The voters in a dozen states on Tuesday cemented the leads of businessman Donald J. Trump and former Secretary of State Hillary Clinton, who claimed compelling victories and ended the evening with sizable leads in the delegate count for their parties' respective nominating contests.

But even as Mr. Trump, whose seven victories stretched from the liberal Northeast to the evangelical-rich Deep South, solidified his standing as the Republican frontrunner, the mechanics of the primary calendar and the complex math of delegate allocation promises that the GOP contest will be stretched for a spell longer

Republican Results

The Republican Super Tuesday process marked a dizzying array of rules—a blend of both open and closed primaries and caucuses, plus varying thresholds for statewide allocation and for winner-take-most—that struck damaging blows to the campaigns of Mr. Trump's chief rivals, Senators Ted Cruz of Texas and Marco Rubio of Florida.

While both men finished the night on the leaderboard (Cruz won three states, including his delegate-rich home state and Rubio notched his first win of the race in Minnesota) and earned second- and third-place delegates elsewhere, both Rubio and Cruz trailed in the final delegate count.

The Republican Road Ahead

To secure the Republican nomination, 1,237 delegates are necessary, and all candidates remain far from that threshold.

While the early nominating states play an outsized role in shaping the contours of the race, only a few delegates are awarded to the winner. And because delegate allocation in these early contests offer mostly proportional models in which all candidates win a share according to their vote margin, Mr. Trump has not yet taken a dramatic lead in the delegate race. For now.

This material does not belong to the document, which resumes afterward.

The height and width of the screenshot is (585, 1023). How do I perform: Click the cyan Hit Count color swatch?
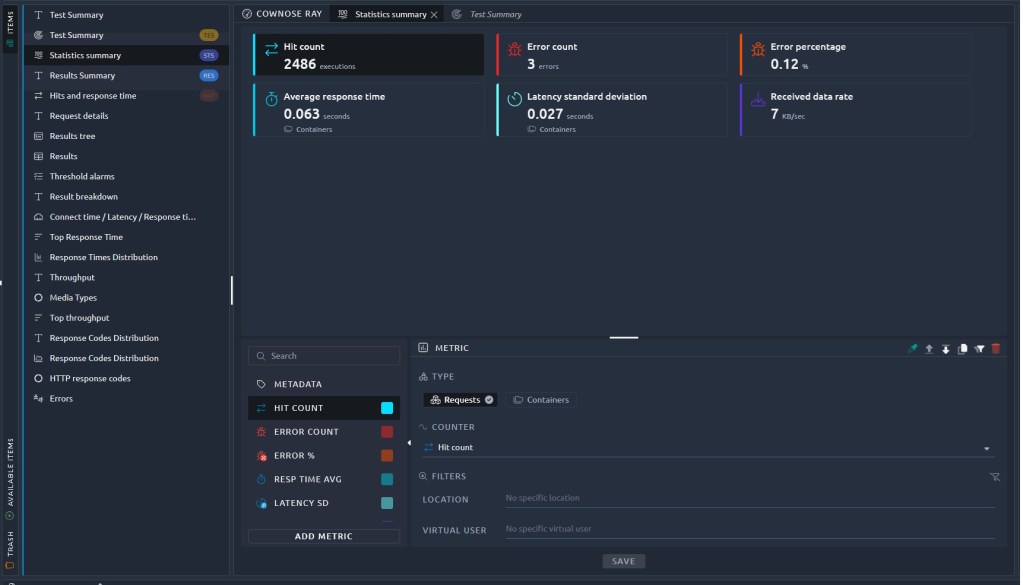pyautogui.click(x=387, y=408)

To date, Trump has secured just 316 delegates. His closest rival, Sen. Cruz, trails with 226, while Sen. Rubio places third, with 106.

Another nine states, all proportional, will vote within the next week in the Republican race. But then the nature of the contest will shift on March 15 to winner-take-all and hybrid models. When the dust settles on March 16, 58 percent of all delegates will have been awarded in the Republican contest.

Historically, eventual nominees have amassed the necessary number of delegates once 50 to 70 percent of primary electors have been awarded. That means Sens. Cruz and Rubio have roughly two weeks to stage an upset.

Democratic Results

But if the window of opportunity for the also-runners in the Republican race is narrow, it's narrower still for Vermont Senator Bernie Sanders, whose four victories Tuesday were confined to his home state and those with large progressive populations. 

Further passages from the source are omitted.